Environmental Measures and Statistical Analyses

The study included a wide range of environmental factors, categorized into domains like family, peers, and neighborhood. Statistical analyses, including generalized linear mixed-effects models, were used to examine the associations between PGSs, environmental factors, and PSU, and to explore gene-environment interactions.

Results: Genetic and Environmental Associations with Polysubstance Use

A significant association was found between a polygenic score for general addiction risk and PSU, specifically in the European ancestry group. Several environmental factors, including peer victimization, prenatal substance use, and R-rated screen use, were strongly associated with PSU.

Results: Gene-Environment Interactions

The study also found evidence of gene-environment interactions. The impact of certain environmental factors, like peer victimization and prenatal substance exposure, was stronger for adolescents with higher genetic risk for addiction.

Discussion

The findings highlight the complex interplay between genetic predisposition and environmental factors in adolescent PSU. Early intervention strategies should consider both genetic and environmental risk factors. Limitations include the sample's potential lack of generalizability and reliance on self-reported data. Future research with larger and more diverse samples is needed.

Summary

This study looked at why kids use multiple drugs at a young age. It found that both genes and a young persons life experiences play a big part.

Study Design and Young Persons

Scientists used information from a big study of more than 11,000 young persons in the U.S. They looked at what the young persons did (like if they used drugs), their genes, and their lives.

What Drugs the Young Persons Used

The scientists checked what drugs the young persons had used, like alcohol, nicotine, cannabis, or other drugs. They looked at if young persons used just one drug or many.

Genes and the Study

Scientists looked at the young persons' genes to see if they had a higher chance of having problems with drugs.

Life Experiences

The study also considered things in the young persons lives like if their parents used drugs before they were born, problems at home, friends' influence, where they lived, and if they were bullied.

Results: Genes and Drug Use

Young persons with certain genes were more likely to use lots of different drugs.

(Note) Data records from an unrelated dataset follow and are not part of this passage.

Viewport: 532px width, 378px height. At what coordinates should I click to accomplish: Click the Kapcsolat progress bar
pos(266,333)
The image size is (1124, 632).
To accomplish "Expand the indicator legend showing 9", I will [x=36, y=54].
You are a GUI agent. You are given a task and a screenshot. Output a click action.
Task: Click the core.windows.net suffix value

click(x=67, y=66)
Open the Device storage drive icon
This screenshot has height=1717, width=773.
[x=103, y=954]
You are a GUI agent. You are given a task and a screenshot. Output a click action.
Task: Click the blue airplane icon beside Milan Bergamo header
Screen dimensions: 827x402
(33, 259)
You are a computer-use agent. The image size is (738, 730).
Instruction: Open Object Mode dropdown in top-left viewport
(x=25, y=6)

Results: Life Experiences and Drug Use

Some things in the kids' lives made them more likely to use drugs, like if their parents used drugs before they were born, they watched movies with violence or inappropriate content, they were bullied, or their friends used drugs. Having a good home life and money helped protect young persons.

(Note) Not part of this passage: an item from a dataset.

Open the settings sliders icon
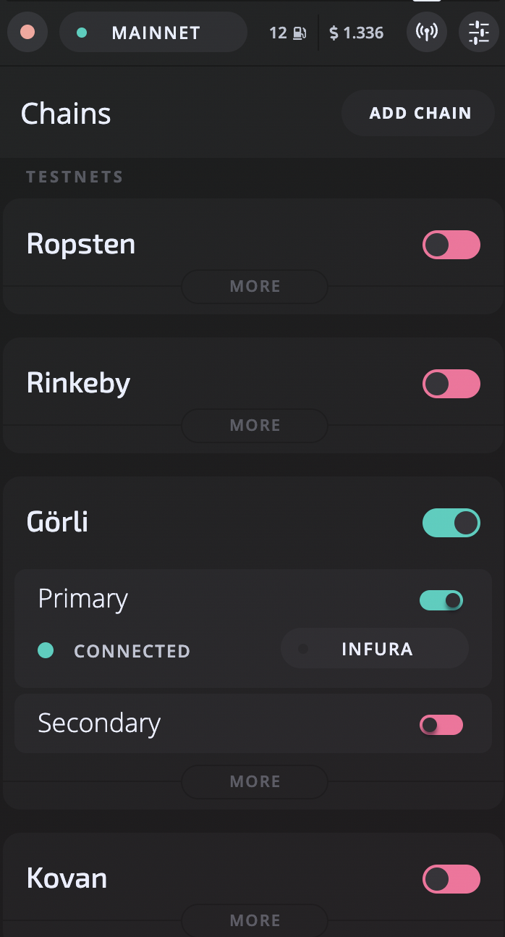Viewport: 505px width, 937px height. pos(479,33)
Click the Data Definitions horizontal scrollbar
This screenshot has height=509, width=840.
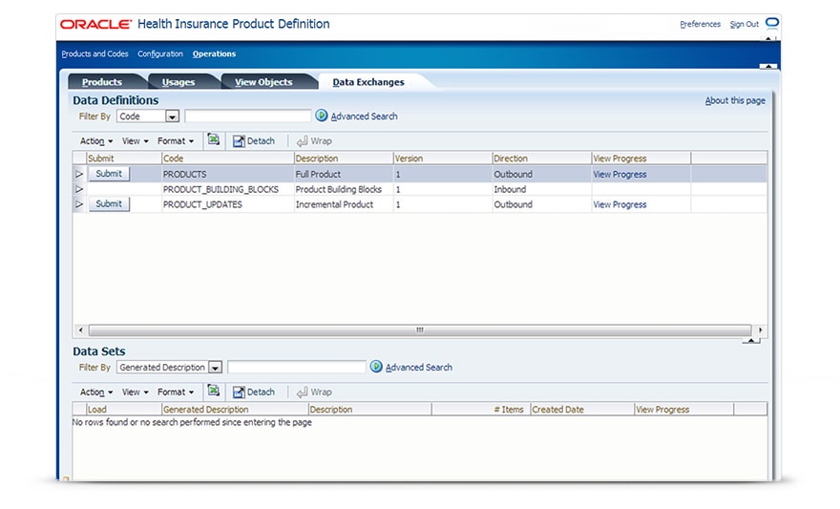[419, 329]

Genes and Life Experiences Working Together

Young persons with certain genes were even more likely to use drugs if they also had bad things happen in their lives.

What Scientists Learned

This study shows that both genes and life experiences affect whether young persons use many drugs. Understanding this can help create better programs to prevent young persons from using drugs. There were some limitations in the study, such as the fact that it might not include young persons from all types of backgrounds.